Frog exhibit highlights declining population

Clyde Peeling's Reptileland, Allanwood, Penn.

Clyde Peeling’s Reptileland, Allanwood, Penn.

Blue Dart Poison frogs.

The Canadian Museum of Nature’s new frog exhibit stars exotic species from all over the world, but the ecological threats the show highlights are also being faced by Ottawa-area frogs at a time when conservationists are concerned about amphibian populations around the world.

The exhibit entitled “Frogs: A Chorus of Colours” began on Sept. 25 and will bring together more than 80 live frogs of 18 different species from around the world in an interactive display.

Museum spokesman Dan Smythe says the event not only celebrates the diversity of the species but helps people develop “a better appreciation for frogs’ niche in the ecosystem – and that’s important, as well.”

Visitors will see the African bullfrog, Jabba, which weighs about a kilogram, and Chinese flying frogs that use their webbed feet to glide away from predators sitting in rock-filled recreations of their natural habitats.

The walls of the exhibit are plastered with large colourful photos of extended green legs in mid-jump and bright red eyes. But not all the images are so pleasant; an adjacent wall has pictures of a mutated frog sprouting extra legs and another belly-up with pimply red skin.

Across the world, frogs and other amphibians are facing a massive population decline. A variety of factors are to blame, such as habitat loss, pesticide use and a newly emerging global disease known as chytrid fungus. The results of the infection can be devastating; in some areas of Panama, up to 90 per cent of amphibians were wiped out by it. Sadly, these exotic specimens are not the only ones at risk.

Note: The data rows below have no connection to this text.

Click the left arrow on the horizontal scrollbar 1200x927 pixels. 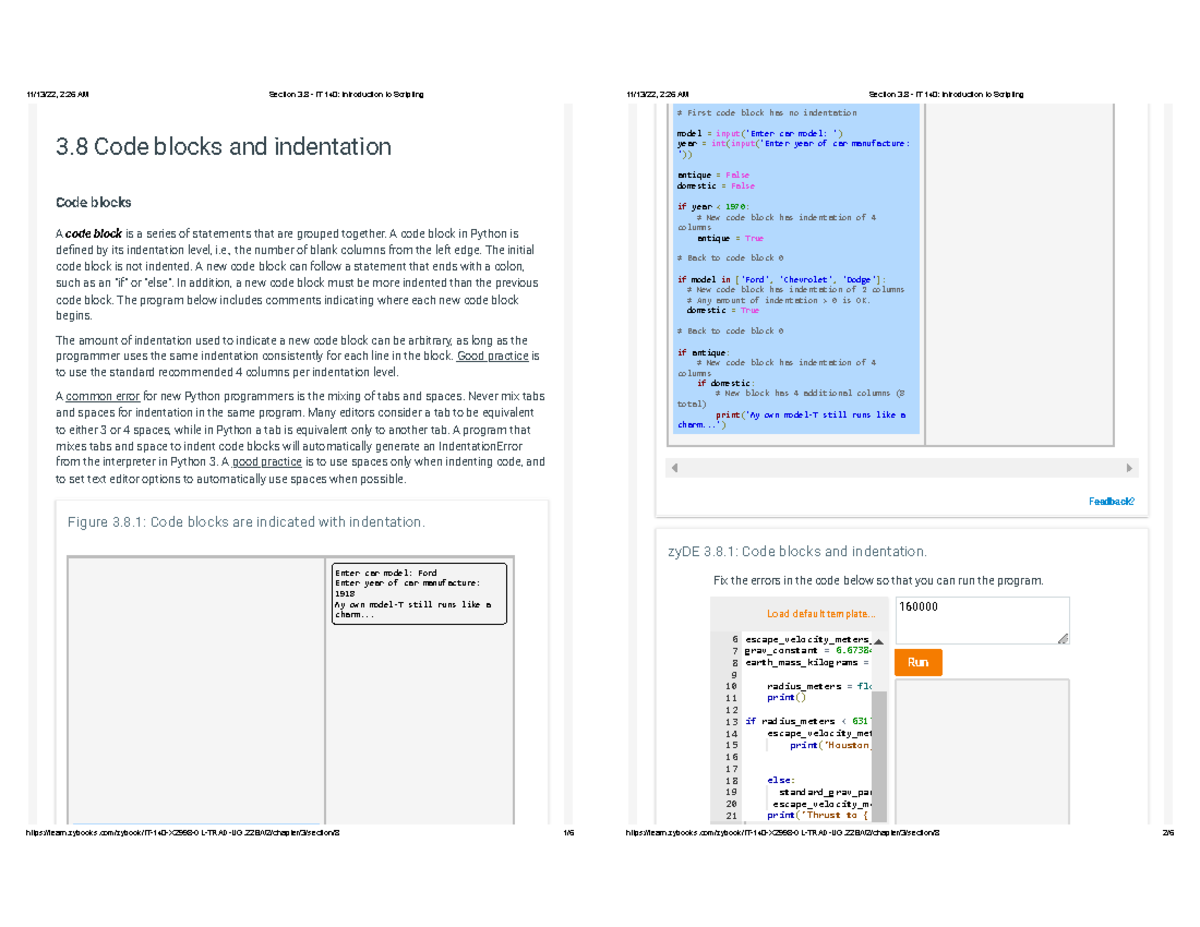click(673, 467)
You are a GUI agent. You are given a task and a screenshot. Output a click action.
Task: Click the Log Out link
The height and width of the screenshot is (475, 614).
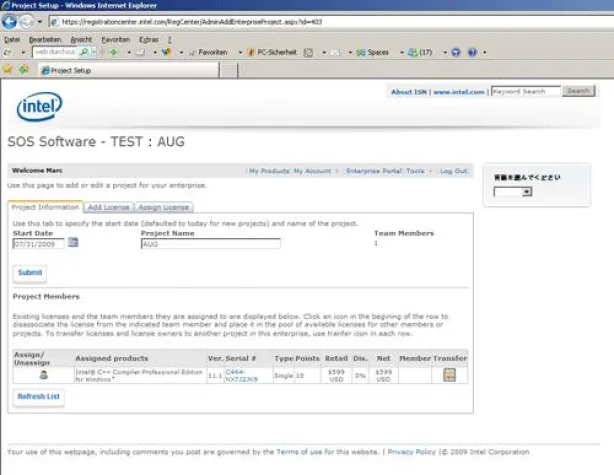coord(453,171)
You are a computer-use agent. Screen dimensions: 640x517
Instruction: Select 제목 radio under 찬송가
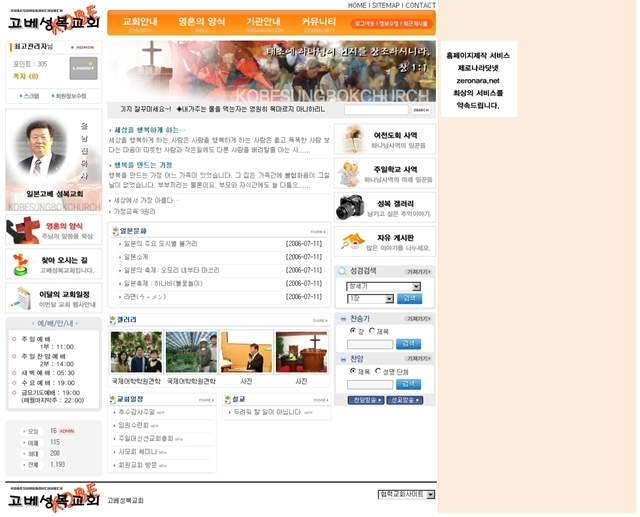pos(372,331)
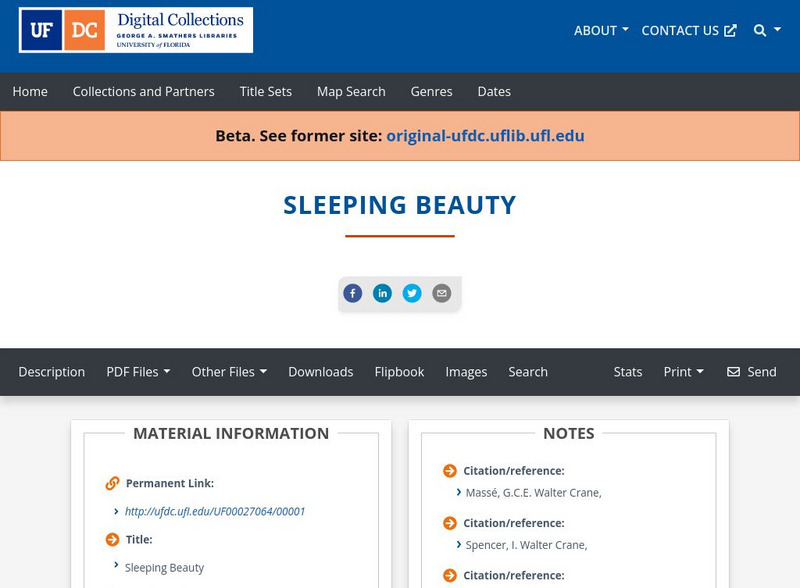Screen dimensions: 800x588
Task: Share the page via the Twitter icon
Action: [x=412, y=293]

Eastern Ontario was once a centre of biodiversity, “a solid mass of mud before European settlement,” says Fred Schueler, an expert in amphibians and a research associate at the museum. But urban development, he says, has changed that. In some cases other factors involved. The widespread use of atrazine as a pesticide for corn has led to diminishing populations of Ottawa-area leopard frogs, says Schueler. The chemical has destroyed the reproductive cycle of the species – in some cases, by turning male frogs into females.

However, not all disappearances are so easily explained. Schueler says he would have liked to have seen the exhibit spend more time highlighting a local species that is facing a mysterious decline: the Western chorus frog.

The tiny animal is often heard throughout the Ottawa area filling the spring air with its mating calls. But over the last couple of decades – and in some cases, without direct interference from humans – something changed.

“West of Ottawa, they’re still there. But east of Ottawa, they’ve almost disappeared,” he says. Pinpointing a cause is not easy, “I’ve spent the last 20 years trying to figure this out.”